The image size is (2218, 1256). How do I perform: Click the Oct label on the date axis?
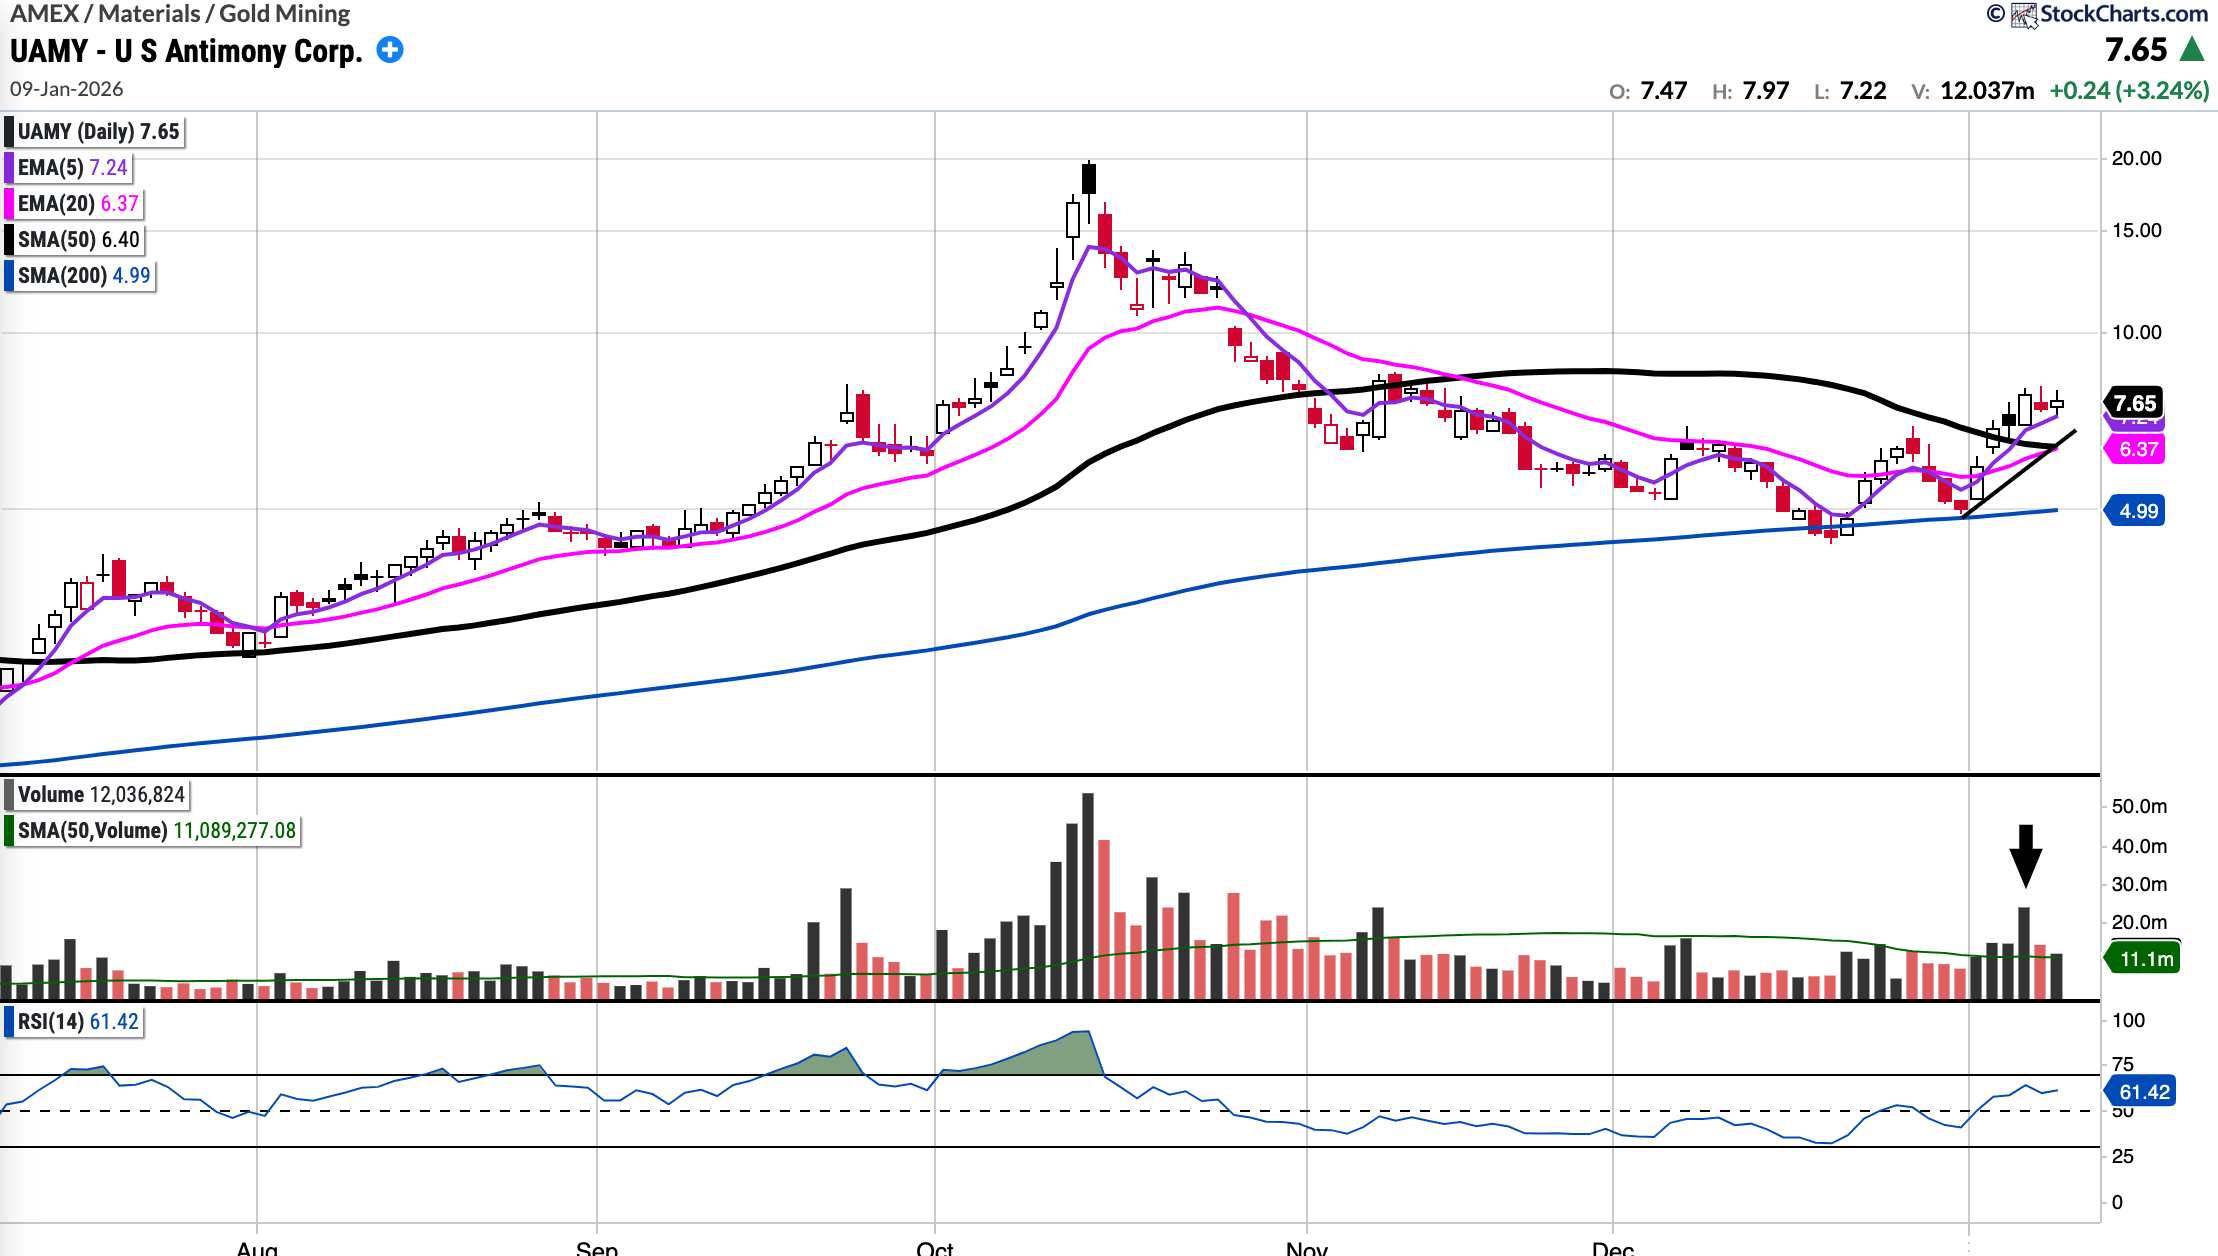pos(934,1248)
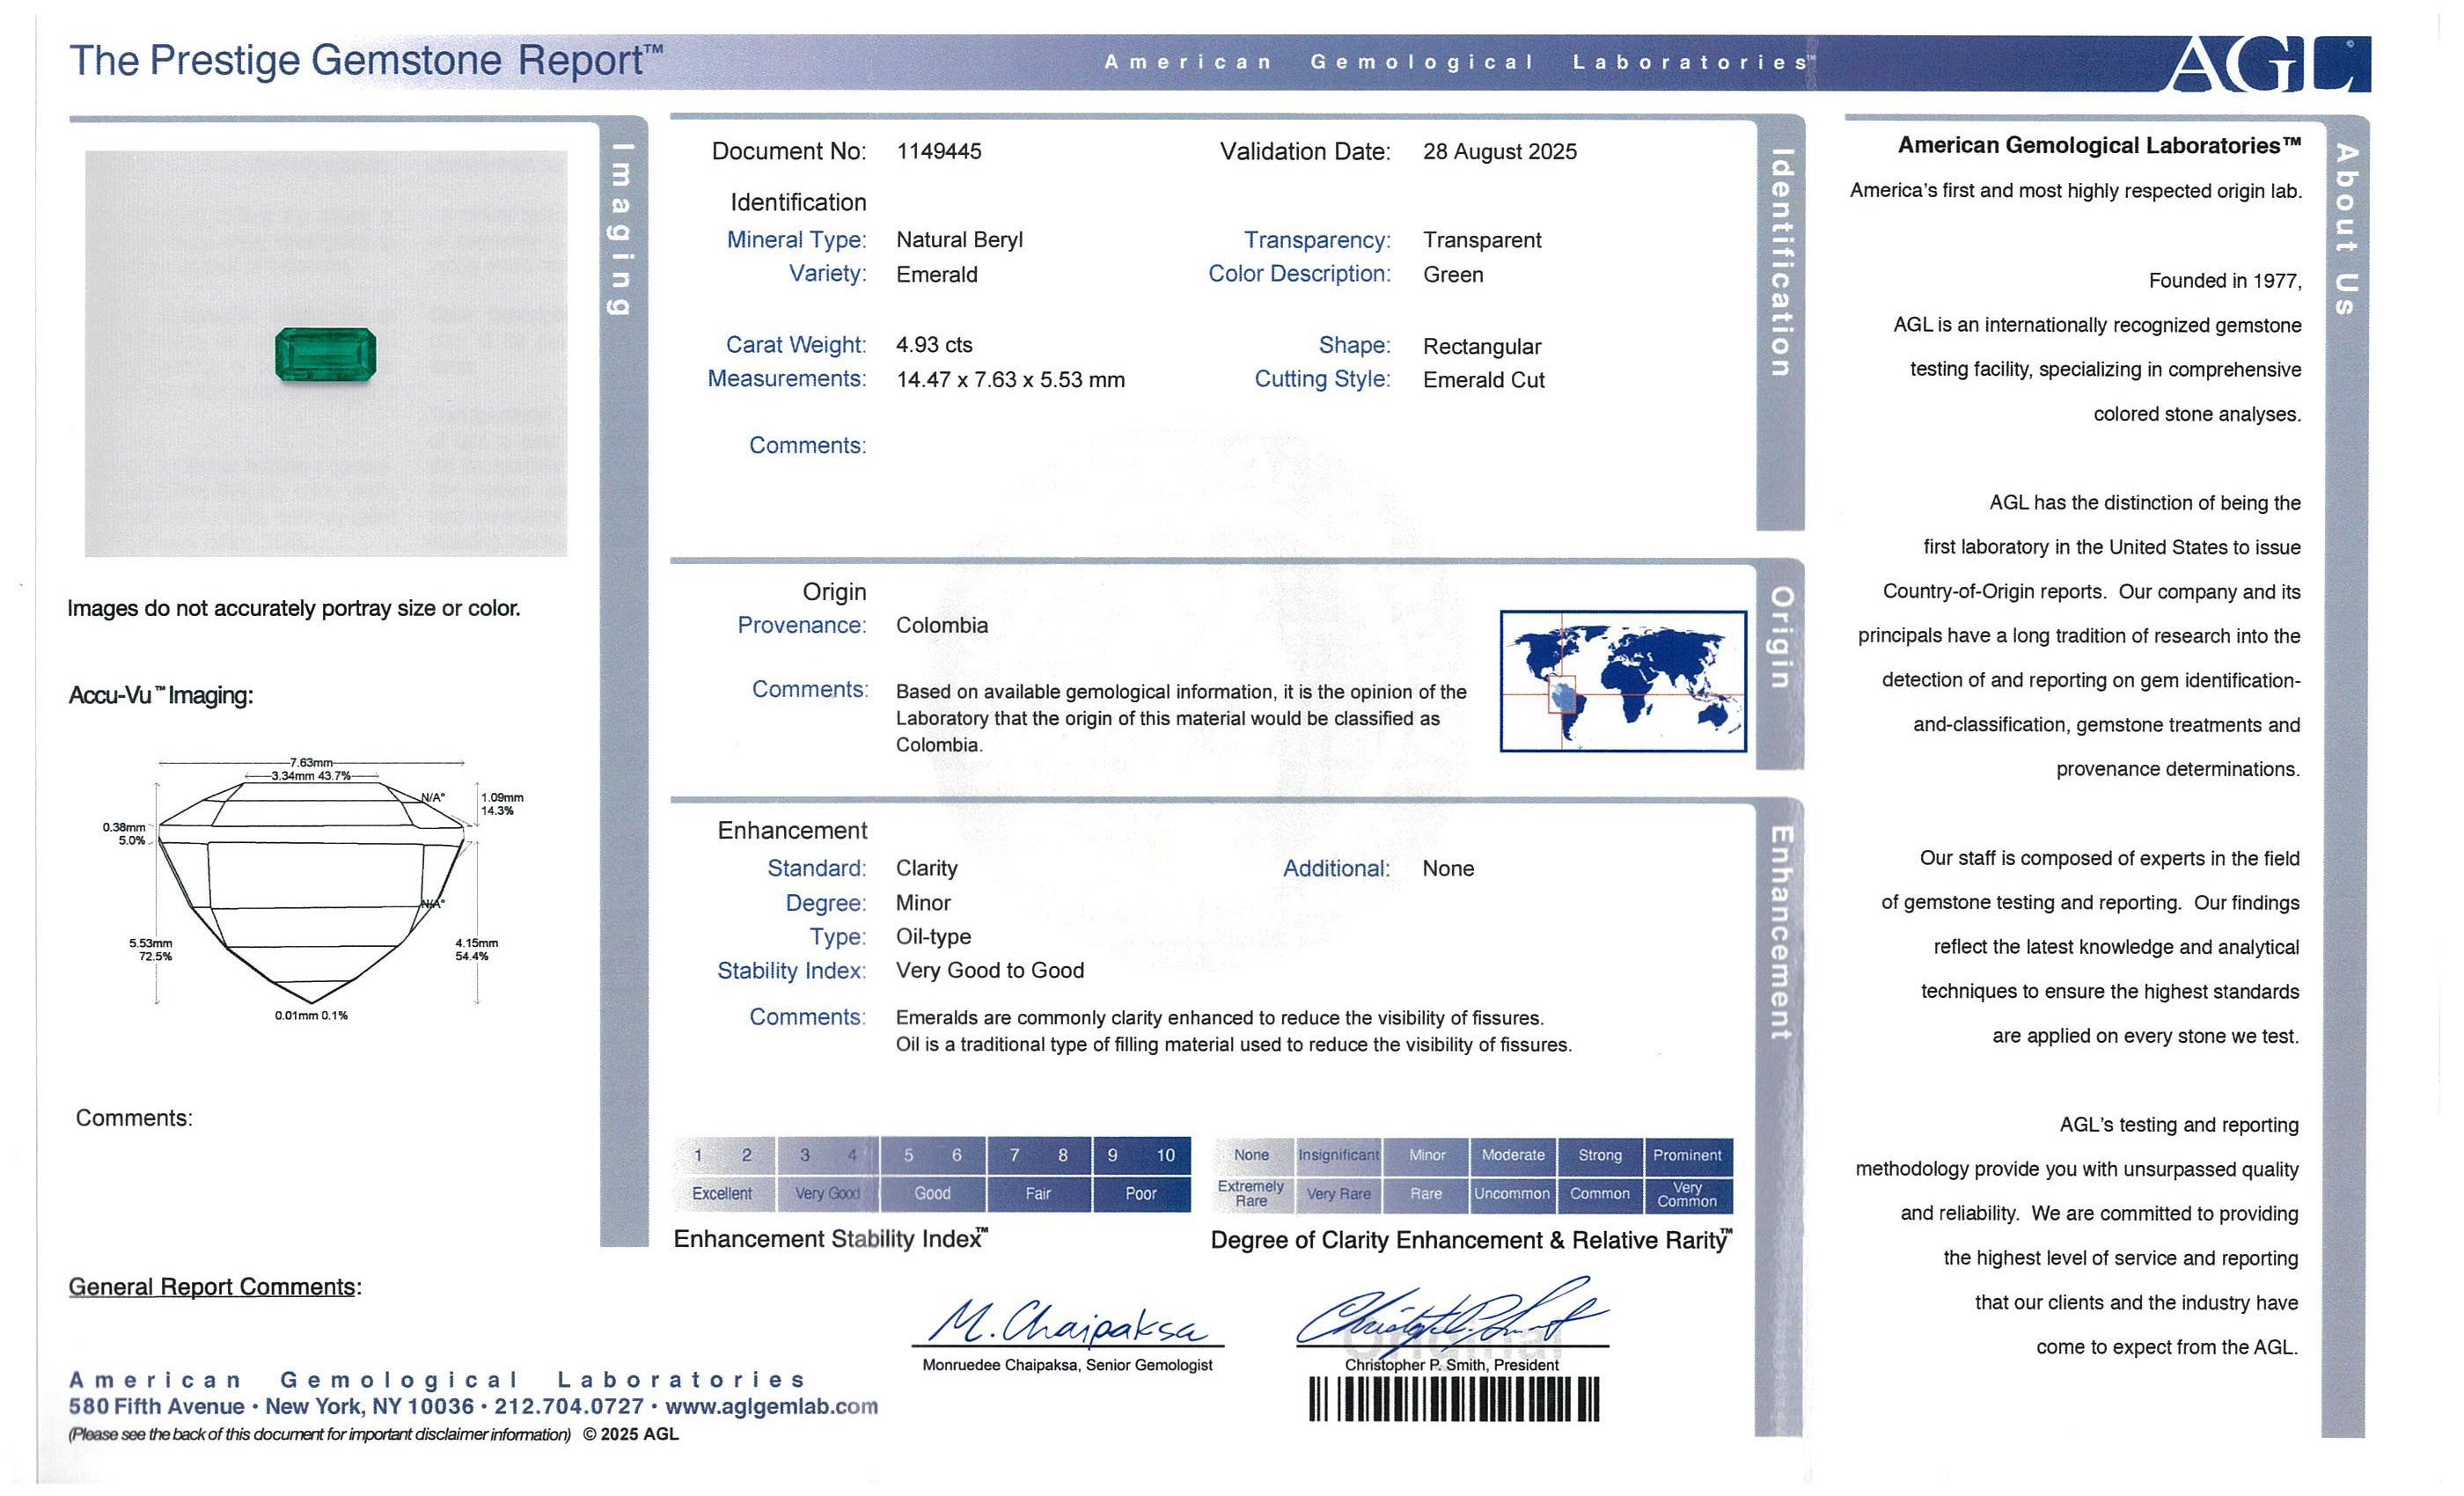The height and width of the screenshot is (1496, 2464).
Task: Click the world map origin image
Action: pos(1622,681)
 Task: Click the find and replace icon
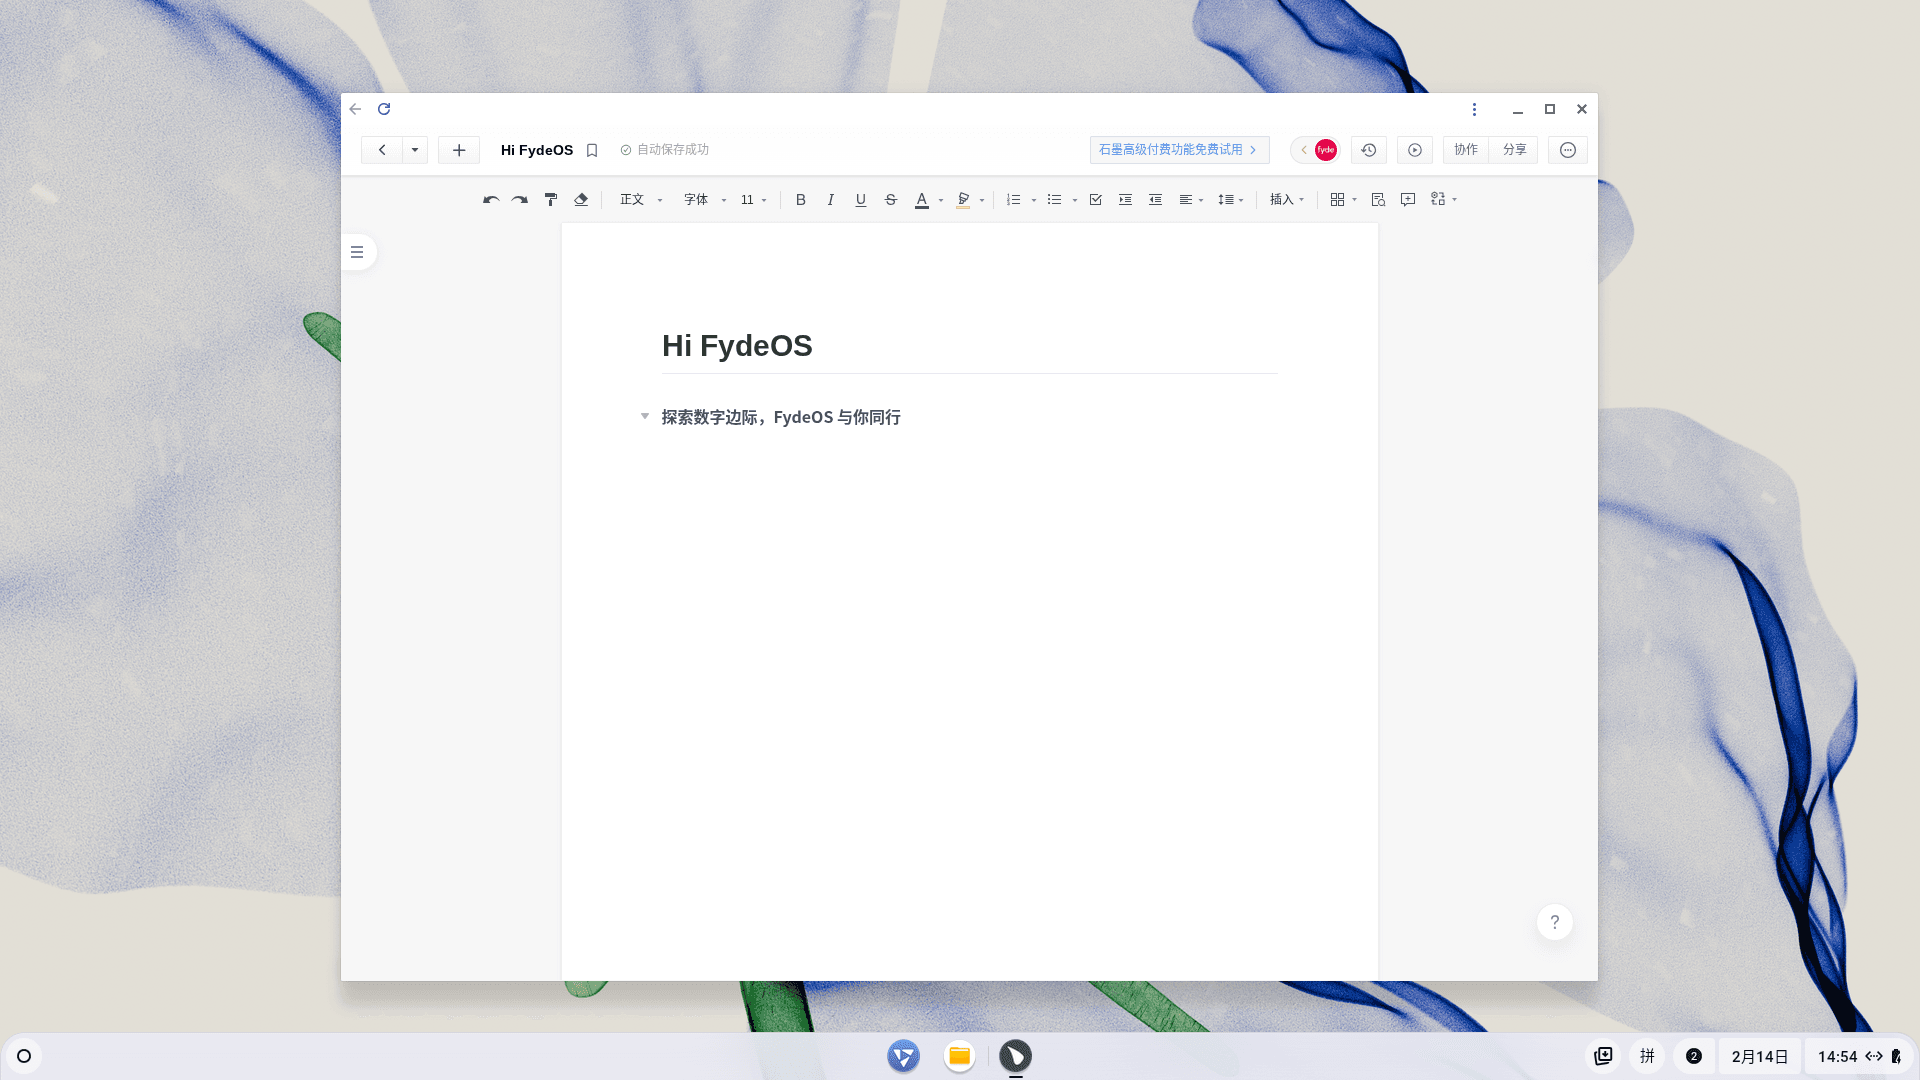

=======

WHAT IS BEING ASKED:
Retype every entry verbatim and exclude the pictures from the copy.

SOLUTION TO THE EXERCISE:
The image size is (2218, 1256). How do I perform: Click the Oct label on the date axis?
pos(934,1248)
The height and width of the screenshot is (1496, 2464).
Task: Click the world map origin image
Action: pos(1622,681)
 Task: Click the find and replace icon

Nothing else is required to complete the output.